Having lived in DC for nearly a decade we were pretty spoiled when it came to a zoo. The National Zoo, free and easily accessible by public transportation, was an easy weekend (even weekday) get away in the city and to top it off, it had two adult giant pandas and their baby cub, Tai Shan. When little Tai Shan was born in 2005, the city went crazy and a 24 hr panda webcam was set up in his enclosure so you could watch every breathtakingly exciting minute of this first few weeks. Except that giant panda’s frankly, while cute, aren’t that interesting. They mostly just lay around and eat bamboo. I hardly ever saw the giant pandas at the national zoo run about, climb a tree or anything remotely that active.
Then we arrived at Chengdu National Giant Panda Breeding Center in China. Let’s just say it was a different story. We arrived at 8am during the morning feeding time and these guys were moving. Climbing trees, exploring their enclosures, destroying bamboo as if the Chinese government had contracted them to clear the land for a new Olympic stadium…all in the name of breakfast. Each and every panda we saw was alert, active and reminiscent of our giant panda’s on steroids. We saw two climb up trees, where one promptly fell asleep. Typical!
The Chengdu National Breeding Center is remarkably successful at panda breeding and we actually saw four panda cubs in the center’s “nursery.” That certainly puts the national zoo to shame. Besides an adorable nursery of baby panda’s the center also has a dozen enclosures of other giant pandas as well as two for the less endangered red panda.

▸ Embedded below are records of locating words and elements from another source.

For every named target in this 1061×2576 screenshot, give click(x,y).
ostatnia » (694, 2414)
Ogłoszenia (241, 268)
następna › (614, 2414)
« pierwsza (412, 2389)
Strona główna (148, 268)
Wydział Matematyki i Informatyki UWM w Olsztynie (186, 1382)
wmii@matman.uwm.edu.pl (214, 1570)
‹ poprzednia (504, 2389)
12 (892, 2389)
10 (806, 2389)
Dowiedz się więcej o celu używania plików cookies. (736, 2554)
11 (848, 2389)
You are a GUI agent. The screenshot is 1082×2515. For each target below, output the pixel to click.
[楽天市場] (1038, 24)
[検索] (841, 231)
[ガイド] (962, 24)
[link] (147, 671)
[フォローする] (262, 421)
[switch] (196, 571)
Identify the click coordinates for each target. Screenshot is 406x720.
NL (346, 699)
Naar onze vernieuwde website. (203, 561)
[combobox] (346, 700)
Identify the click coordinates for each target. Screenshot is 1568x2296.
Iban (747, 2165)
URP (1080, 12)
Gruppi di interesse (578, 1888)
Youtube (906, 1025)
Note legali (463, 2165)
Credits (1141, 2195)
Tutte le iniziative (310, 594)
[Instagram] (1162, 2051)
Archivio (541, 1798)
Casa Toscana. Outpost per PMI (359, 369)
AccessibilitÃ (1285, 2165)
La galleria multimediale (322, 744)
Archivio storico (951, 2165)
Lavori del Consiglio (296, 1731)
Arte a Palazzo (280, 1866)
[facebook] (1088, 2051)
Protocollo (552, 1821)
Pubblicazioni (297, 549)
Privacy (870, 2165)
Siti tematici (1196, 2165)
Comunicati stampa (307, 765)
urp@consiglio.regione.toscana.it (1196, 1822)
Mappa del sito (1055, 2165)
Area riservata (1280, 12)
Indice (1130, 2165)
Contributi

Besides the Giant Panda Center near Chengdu there is also Wolong Giant Panda Reserve, about 2.5 hours away. In February 2009, Tai Shan was moved from Washington, DC to Wolong, and although we toyed with the idea of paying him a visit, we didn’t get around to it. He’s quite a celebrity in China, Wolong maintains Tai Shan’s “blog” about his daily life and there are articles about his move, the trainers teaching him Chinese and how much the American people miss him. Unfortunately we can’t seem to link to the page outside of China, but if you do a search you might find it! He may lay around all day for all I know, but it looks like he’s in good hands!
IF YOU GO: Although most hostels have tours (89-99rmb per person), we took a taxi one way to the center (about 30rmb from downtown) and took bus 902 (2rmb) back to town. The entrance fee is 58rmb (no student discount) and its highly advisable to get there before the morning feeding (usually around 9:30) when they are the most active. By the time we left around 10:15 am, they were already noticeably sleepier. The center opens at 7 am and was pretty busy by 9am. The earlier you arrive the better.